大名同盟派も、『西洋事情』から立憲君主制を模索2021/06/19 07:03

 平山洋さんにご説をブログに書いたことをお知らせしたら、さっそくお返事を頂いた。 平山さんのお許しを得て、引いておく。 「同時期、大名同盟派は、『西洋事情』中の米国憲法を下敷きに天皇中心の立憲君主制を模索していました。詳しくは『「福沢諭吉」とは誰か』の「『西洋事情』の衝撃」をご覧ください。」とあり、さらにこんな貴重な推論も書かれていた。 「福沢は慶喜側近グループと図って、将軍を君主とし、天皇を法王とする立憲君主制の憲法を作っていたと想像します。水戸藩諸生党出身の慶喜側近グループはあらかた暗殺されたことと福沢が第2回米国行で不在になったため、没になったのではないかと。」

 私は以前、平山洋さんの『「福沢諭吉」とは誰か』(ミネルヴァ書房)を読んで、<等々力短信 第1101号 2017.11.25.>「『西洋事情』の衝撃」に、以下のように書いていた。

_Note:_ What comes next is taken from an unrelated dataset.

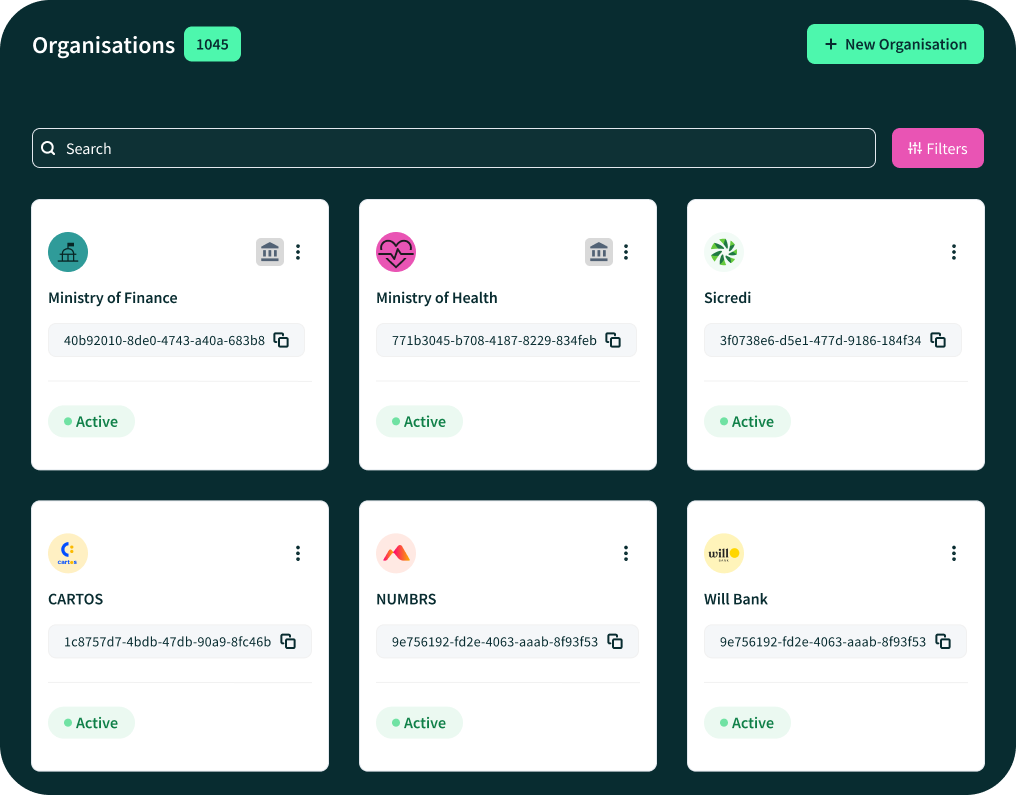Copy the Ministry of Health ID
Image resolution: width=1016 pixels, height=795 pixels.
[613, 340]
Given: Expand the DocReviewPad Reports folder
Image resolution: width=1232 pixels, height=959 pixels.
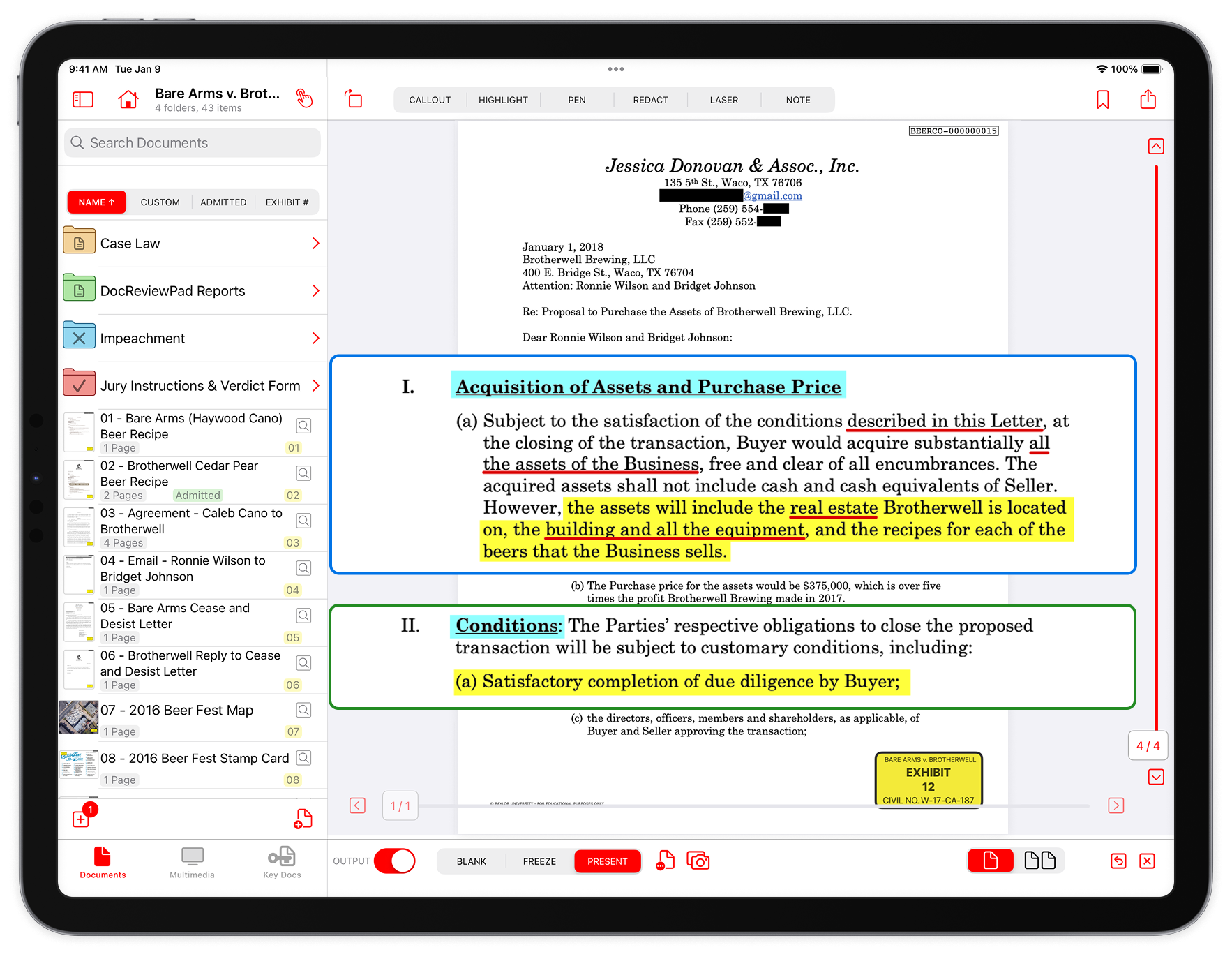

平山洋さんは、2008年のミネルヴァ日本評伝選『福沢諭吉』で、『西洋事情』がベストセラーとなったのは、幕末の当時、日本の国家体制をどうするべきか考えていた人々にとって、冒頭で文明政治の六条件を提示した上、西洋諸国の政治体制が詳述されていたからだとした。 『「福沢諭吉」とは誰か』では、第二章「『西洋事情』の衝撃と日本人」で、『西洋事情』の影響をさらにくわしく述べていることが、私の関心を引いた。

 福沢は慶應2(1866)年10月の『西洋事情』初編で、文明政治の六条件として、(1)自由の尊重と法律の寛容、(2)信教の自由、(3)科学技術の奨励、(4)学校、教育制度の整備、(5)法律による安定した政治体制のもとでの産業振興、(6)福祉の充実と貧民の救済、を挙げた。 アメリカ合衆国の独立宣言、憲法を全文紹介し、イギリスの憲政史や税制の詳細、国債、紙幣、商人会社、外交、兵制、新聞、病院等にもふれた。

 平山洋さんは、これが維新前後の思想界に甚大な影響を与えたというのだ。 慶應3年(1867)5月の赤松小三郎(信州上田藩兵学者、薩摩藩兵学教授)「口上書」から山本覚馬「管見」まで、大政奉還を挟んでの約1年間に書かれた新体制に向けての提言や、坂本龍馬の「新政府綱領八策」、明治新政府から出された由利公正ら立案の「五箇条の誓文」や福岡孝悌ら起草の「政体書」といった重要文書が、ことごとく福沢諭吉の著作、とりわけ『西洋事情』初編の強い影響を受けていたことを、それぞれ例証する。

 それにも関わらず、なぜ『西洋事情』にもっと高い評価が与えられてこなかったのか。 平山洋さんは、三点を挙げる。 第一は、明治維新を挟んで活動した人々にとって、『西洋事情』を読んだ時の衝撃はあまりにも自明で、わざわざ表明する必要を感じなかった。 第二は、福沢の明治政府への非協力が、新政府始動時に彼の与えた影響について言及させにくくしたのではないか。 第三に、日本憲政史研究における『西洋事情』の完全無視が、現在の研究者の目を『西洋事情』からそらさせている。